Records of locating words and elements
========

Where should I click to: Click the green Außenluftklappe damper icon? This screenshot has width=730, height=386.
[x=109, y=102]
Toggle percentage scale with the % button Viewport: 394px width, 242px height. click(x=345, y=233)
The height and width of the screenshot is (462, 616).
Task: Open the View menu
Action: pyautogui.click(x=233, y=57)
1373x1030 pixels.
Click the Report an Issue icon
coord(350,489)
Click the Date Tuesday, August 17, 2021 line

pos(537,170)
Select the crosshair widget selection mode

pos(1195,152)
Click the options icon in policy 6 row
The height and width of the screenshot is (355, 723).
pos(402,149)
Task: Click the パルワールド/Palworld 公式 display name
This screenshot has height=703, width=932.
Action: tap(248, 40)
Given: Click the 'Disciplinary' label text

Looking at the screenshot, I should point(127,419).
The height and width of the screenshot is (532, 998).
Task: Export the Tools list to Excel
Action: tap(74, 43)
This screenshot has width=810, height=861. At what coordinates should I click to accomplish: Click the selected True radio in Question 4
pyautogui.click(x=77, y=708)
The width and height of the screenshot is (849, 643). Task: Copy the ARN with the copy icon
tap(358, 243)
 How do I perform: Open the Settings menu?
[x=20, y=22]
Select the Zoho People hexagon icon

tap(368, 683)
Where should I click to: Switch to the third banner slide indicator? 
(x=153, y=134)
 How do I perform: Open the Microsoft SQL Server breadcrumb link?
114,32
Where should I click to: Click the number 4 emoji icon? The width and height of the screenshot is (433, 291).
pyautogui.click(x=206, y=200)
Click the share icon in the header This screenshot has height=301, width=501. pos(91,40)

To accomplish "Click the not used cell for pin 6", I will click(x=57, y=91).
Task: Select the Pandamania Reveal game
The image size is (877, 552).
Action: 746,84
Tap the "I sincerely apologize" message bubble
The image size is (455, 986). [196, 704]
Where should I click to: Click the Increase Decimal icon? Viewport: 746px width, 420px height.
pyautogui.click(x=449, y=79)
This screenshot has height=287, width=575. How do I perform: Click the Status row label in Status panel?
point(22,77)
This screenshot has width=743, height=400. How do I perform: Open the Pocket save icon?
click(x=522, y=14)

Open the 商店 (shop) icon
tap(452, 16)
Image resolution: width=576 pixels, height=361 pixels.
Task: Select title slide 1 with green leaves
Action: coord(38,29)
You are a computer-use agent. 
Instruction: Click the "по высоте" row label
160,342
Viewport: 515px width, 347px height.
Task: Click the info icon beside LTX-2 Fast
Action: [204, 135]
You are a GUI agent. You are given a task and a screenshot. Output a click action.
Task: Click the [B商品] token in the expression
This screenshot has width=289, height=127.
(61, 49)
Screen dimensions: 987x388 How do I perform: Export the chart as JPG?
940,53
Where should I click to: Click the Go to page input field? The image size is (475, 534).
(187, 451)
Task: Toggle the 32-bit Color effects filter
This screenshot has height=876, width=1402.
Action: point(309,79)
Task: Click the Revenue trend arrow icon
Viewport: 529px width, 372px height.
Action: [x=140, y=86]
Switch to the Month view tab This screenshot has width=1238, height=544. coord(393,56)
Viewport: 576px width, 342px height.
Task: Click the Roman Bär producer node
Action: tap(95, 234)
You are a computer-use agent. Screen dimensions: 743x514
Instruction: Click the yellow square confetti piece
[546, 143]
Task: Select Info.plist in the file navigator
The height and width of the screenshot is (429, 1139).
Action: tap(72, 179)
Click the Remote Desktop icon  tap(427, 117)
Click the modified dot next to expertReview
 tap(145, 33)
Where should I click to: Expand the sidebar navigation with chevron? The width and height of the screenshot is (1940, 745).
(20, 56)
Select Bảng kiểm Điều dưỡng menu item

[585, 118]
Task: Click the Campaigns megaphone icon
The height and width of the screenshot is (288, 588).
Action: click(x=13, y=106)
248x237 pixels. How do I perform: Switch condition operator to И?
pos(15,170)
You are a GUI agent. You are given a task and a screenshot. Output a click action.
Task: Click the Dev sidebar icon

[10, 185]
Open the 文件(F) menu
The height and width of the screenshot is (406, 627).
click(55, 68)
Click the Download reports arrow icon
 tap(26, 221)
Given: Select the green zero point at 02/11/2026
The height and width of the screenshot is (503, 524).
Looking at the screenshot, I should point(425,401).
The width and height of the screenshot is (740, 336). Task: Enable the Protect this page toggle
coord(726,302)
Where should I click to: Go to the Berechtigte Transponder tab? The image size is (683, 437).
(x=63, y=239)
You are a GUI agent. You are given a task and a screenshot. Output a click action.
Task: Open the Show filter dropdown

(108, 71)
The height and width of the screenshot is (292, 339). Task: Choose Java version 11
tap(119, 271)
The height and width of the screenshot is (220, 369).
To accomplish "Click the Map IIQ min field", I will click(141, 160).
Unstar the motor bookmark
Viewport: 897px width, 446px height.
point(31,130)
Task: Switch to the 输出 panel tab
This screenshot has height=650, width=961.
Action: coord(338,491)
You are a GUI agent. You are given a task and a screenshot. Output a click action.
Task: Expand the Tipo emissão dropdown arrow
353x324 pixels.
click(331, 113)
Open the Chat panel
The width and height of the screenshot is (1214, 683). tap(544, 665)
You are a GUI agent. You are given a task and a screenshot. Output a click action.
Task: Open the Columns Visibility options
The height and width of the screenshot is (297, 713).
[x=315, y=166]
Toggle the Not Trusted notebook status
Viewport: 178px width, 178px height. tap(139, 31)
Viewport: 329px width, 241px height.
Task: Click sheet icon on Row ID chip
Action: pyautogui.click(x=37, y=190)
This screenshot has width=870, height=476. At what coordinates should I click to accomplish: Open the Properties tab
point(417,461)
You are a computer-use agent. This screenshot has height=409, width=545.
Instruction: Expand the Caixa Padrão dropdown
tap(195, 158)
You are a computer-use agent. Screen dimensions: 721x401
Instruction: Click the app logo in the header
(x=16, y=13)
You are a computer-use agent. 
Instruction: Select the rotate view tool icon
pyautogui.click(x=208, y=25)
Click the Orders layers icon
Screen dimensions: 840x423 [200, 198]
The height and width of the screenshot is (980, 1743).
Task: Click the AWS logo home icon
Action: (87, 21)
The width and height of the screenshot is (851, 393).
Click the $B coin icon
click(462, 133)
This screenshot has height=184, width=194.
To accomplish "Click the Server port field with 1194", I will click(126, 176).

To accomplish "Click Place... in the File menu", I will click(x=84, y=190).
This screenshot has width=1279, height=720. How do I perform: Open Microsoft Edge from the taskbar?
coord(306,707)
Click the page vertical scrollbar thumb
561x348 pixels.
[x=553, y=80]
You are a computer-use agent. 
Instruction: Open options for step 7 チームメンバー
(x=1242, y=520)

========

__TASK DETAILS__: Put each line of the items above into a Markdown table with the columns Row and Line. Number the rows and leave out blank lines.

__REPLY TO THE TASK__:
| Row | Line |
|---|---|
| 1 | Where should I click to: Click the green Außenluftklappe damper icon? This screenshot has width=730, height=386. |
| 2 | [x=109, y=102] |
| 3 | Toggle percentage scale with the % button Viewport: 394px width, 242px height. click(x=345, y=233) |
| 4 | The height and width of the screenshot is (462, 616). |
| 5 | Task: Open the View menu |
| 6 | Action: pyautogui.click(x=233, y=57) |
| 7 | 1373x1030 pixels. |
| 8 | Click the Report an Issue icon |
| 9 | coord(350,489) |
| 10 | Click the Date Tuesday, August 17, 2021 line |
| 11 | pos(537,170) |
| 12 | Select the crosshair widget selection mode |
| 13 | pos(1195,152) |
| 14 | Click the options icon in policy 6 row |
| 15 | The height and width of the screenshot is (355, 723). |
| 16 | pos(402,149) |
| 17 | Task: Click the パルワールド/Palworld 公式 display name |
| 18 | This screenshot has height=703, width=932. |
| 19 | Action: tap(248, 40) |
| 20 | Given: Click the 'Disciplinary' label text |
| 21 | Looking at the screenshot, I should point(127,419). |
| 22 | The height and width of the screenshot is (532, 998). |
| 23 | Task: Export the Tools list to Excel |
| 24 | Action: tap(74, 43) |
| 25 | This screenshot has width=810, height=861. At what coordinates should I click to accomplish: Click the selected True radio in Question 4 |
| 26 | pyautogui.click(x=77, y=708) |
| 27 | The width and height of the screenshot is (849, 643). Task: Copy the ARN with the copy icon |
| 28 | tap(358, 243) |
| 29 |  How do I perform: Open the Settings menu? |
| 30 | [x=20, y=22] |
| 31 | Select the Zoho People hexagon icon |
| 32 | tap(368, 683) |
| 33 | Where should I click to: Switch to the third banner slide indicator?  |
| 34 | (x=153, y=134) |
| 35 |  How do I perform: Open the Microsoft SQL Server breadcrumb link? |
| 36 | 114,32 |
| 37 | Where should I click to: Click the number 4 emoji icon? The width and height of the screenshot is (433, 291). |
| 38 | pyautogui.click(x=206, y=200) |
| 39 | Click the share icon in the header This screenshot has height=301, width=501. pos(91,40) |
| 40 | To accomplish "Click the not used cell for pin 6", I will click(x=57, y=91). |
| 41 | Task: Select the Pandamania Reveal game |
| 42 | The image size is (877, 552). |
| 43 | Action: 746,84 |
| 44 | Tap the "I sincerely apologize" message bubble |
| 45 | The image size is (455, 986). [196, 704] |
| 46 | Where should I click to: Click the Increase Decimal icon? Viewport: 746px width, 420px height. |
| 47 | pyautogui.click(x=449, y=79) |
| 48 | This screenshot has height=287, width=575. How do I perform: Click the Status row label in Status panel? |
| 49 | point(22,77) |
| 50 | This screenshot has width=743, height=400. How do I perform: Open the Pocket save icon? |
| 51 | click(x=522, y=14) |
| 52 | Open the 商店 (shop) icon |
| 53 | tap(452, 16) |
| 54 | Image resolution: width=576 pixels, height=361 pixels. |
| 55 | Task: Select title slide 1 with green leaves |
| 56 | Action: coord(38,29) |
| 57 | You are a computer-use agent.  |
| 58 | Instruction: Click the "по высоте" row label |
| 59 | 160,342 |
| 60 | Viewport: 515px width, 347px height. |
| 61 | Task: Click the info icon beside LTX-2 Fast |
| 62 | Action: [204, 135] |
| 63 | You are a GUI agent. You are given a task and a screenshot. Output a click action. |
| 64 | Task: Click the [B商品] token in the expression |
| 65 | This screenshot has width=289, height=127. |
| 66 | (61, 49) |
| 67 | Screen dimensions: 987x388 How do I perform: Export the chart as JPG? |
| 68 | 940,53 |
| 69 | Where should I click to: Click the Go to page input field? The image size is (475, 534). |
| 70 | (187, 451) |
| 71 | Task: Toggle the 32-bit Color effects filter |
| 72 | This screenshot has height=876, width=1402. |
| 73 | Action: point(309,79) |
| 74 | Task: Click the Revenue trend arrow icon |
| 75 | Viewport: 529px width, 372px height. |
| 76 | Action: [x=140, y=86] |
| 77 | Switch to the Month view tab This screenshot has width=1238, height=544. coord(393,56) |
| 78 | Viewport: 576px width, 342px height. |
| 79 | Task: Click the Roman Bär producer node |
| 80 | Action: tap(95, 234) |
| 81 | You are a computer-use agent. Screen dimensions: 743x514 |
| 82 | Instruction: Click the yellow square confetti piece |
| 83 | [546, 143] |
| 84 | Task: Select Info.plist in the file navigator |
| 85 | The height and width of the screenshot is (429, 1139). |
| 86 | Action: tap(72, 179) |
| 87 | Click the Remote Desktop icon  tap(427, 117) |
| 88 | Click the modified dot next to expertReview |
| 89 |  tap(145, 33) |
| 90 | Where should I click to: Expand the sidebar navigation with chevron? The width and height of the screenshot is (1940, 745). |
| 91 | (20, 56) |
| 92 | Select Bảng kiểm Điều dưỡng menu item |
| 93 | [585, 118] |
| 94 | Task: Click the Campaigns megaphone icon |
| 95 | The height and width of the screenshot is (288, 588). |
| 96 | Action: click(x=13, y=106) |
| 97 | 248x237 pixels. How do I perform: Switch condition operator to И? |
| 98 | pos(15,170) |
| 99 | You are a GUI agent. You are given a task and a screenshot. Output a click action. |
| 100 | Task: Click the Dev sidebar icon |
| 101 | [10, 185] |
| 102 | Open the 文件(F) menu |
| 103 | The height and width of the screenshot is (406, 627). |
| 104 | click(55, 68) |
| 105 | Click the Download reports arrow icon |
| 106 |  tap(26, 221) |
| 107 | Given: Select the green zero point at 02/11/2026 |
| 108 | The height and width of the screenshot is (503, 524). |
| 109 | Looking at the screenshot, I should point(425,401). |
| 110 | The width and height of the screenshot is (740, 336). Task: Enable the Protect this page toggle |
| 111 | coord(726,302) |
| 112 | Where should I click to: Go to the Berechtigte Transponder tab? The image size is (683, 437). |
| 113 | (x=63, y=239) |
| 114 | You are a GUI agent. You are given a task and a screenshot. Output a click action. |
| 115 | Task: Open the Show filter dropdown |
| 116 | (108, 71) |
| 117 | The height and width of the screenshot is (292, 339). Task: Choose Java version 11 |
| 118 | tap(119, 271) |
| 119 | The height and width of the screenshot is (220, 369). |
| 120 | To accomplish "Click the Map IIQ min field", I will click(141, 160). |
| 121 | Unstar the motor bookmark |
| 122 | Viewport: 897px width, 446px height. |
| 123 | point(31,130) |
| 124 | Task: Switch to the 输出 panel tab |
| 125 | This screenshot has height=650, width=961. |
| 126 | Action: coord(338,491) |
| 127 | You are a GUI agent. You are given a task and a screenshot. Output a click action. |
| 128 | Task: Expand the Tipo emissão dropdown arrow |
| 129 | 353x324 pixels. |
| 130 | click(331, 113) |
| 131 | Open the Chat panel |
| 132 | The width and height of the screenshot is (1214, 683). tap(544, 665) |
| 133 | You are a GUI agent. You are given a task and a screenshot. Output a click action. |
| 134 | Task: Open the Columns Visibility options |
| 135 | The height and width of the screenshot is (297, 713). |
| 136 | [x=315, y=166] |
| 137 | Toggle the Not Trusted notebook status |
| 138 | Viewport: 178px width, 178px height. tap(139, 31) |
| 139 | Viewport: 329px width, 241px height. |
| 140 | Task: Click sheet icon on Row ID chip |
| 141 | Action: pyautogui.click(x=37, y=190) |
| 142 | This screenshot has width=870, height=476. At what coordinates should I click to accomplish: Open the Properties tab |
| 143 | point(417,461) |
| 144 | You are a computer-use agent. This screenshot has height=409, width=545. |
| 145 | Instruction: Expand the Caixa Padrão dropdown |
| 146 | tap(195, 158) |
| 147 | You are a computer-use agent. Screen dimensions: 721x401 |
| 148 | Instruction: Click the app logo in the header |
| 149 | (x=16, y=13) |
| 150 | You are a computer-use agent.  |
| 151 | Instruction: Select the rotate view tool icon |
| 152 | pyautogui.click(x=208, y=25) |
| 153 | Click the Orders layers icon |
| 154 | Screen dimensions: 840x423 [200, 198] |
| 155 | The height and width of the screenshot is (980, 1743). |
| 156 | Task: Click the AWS logo home icon |
| 157 | Action: (87, 21) |
| 158 | The width and height of the screenshot is (851, 393). |
| 159 | Click the $B coin icon |
| 160 | click(462, 133) |
| 161 | This screenshot has height=184, width=194. |
| 162 | To accomplish "Click the Server port field with 1194", I will click(126, 176). |
| 163 | To accomplish "Click Place... in the File menu", I will click(x=84, y=190). |
| 164 | This screenshot has width=1279, height=720. How do I perform: Open Microsoft Edge from the taskbar? |
| 165 | coord(306,707) |
| 166 | Click the page vertical scrollbar thumb |
| 167 | 561x348 pixels. |
| 168 | [x=553, y=80] |
| 169 | You are a computer-use agent.  |
| 170 | Instruction: Open options for step 7 チームメンバー |
| 171 | (x=1242, y=520) |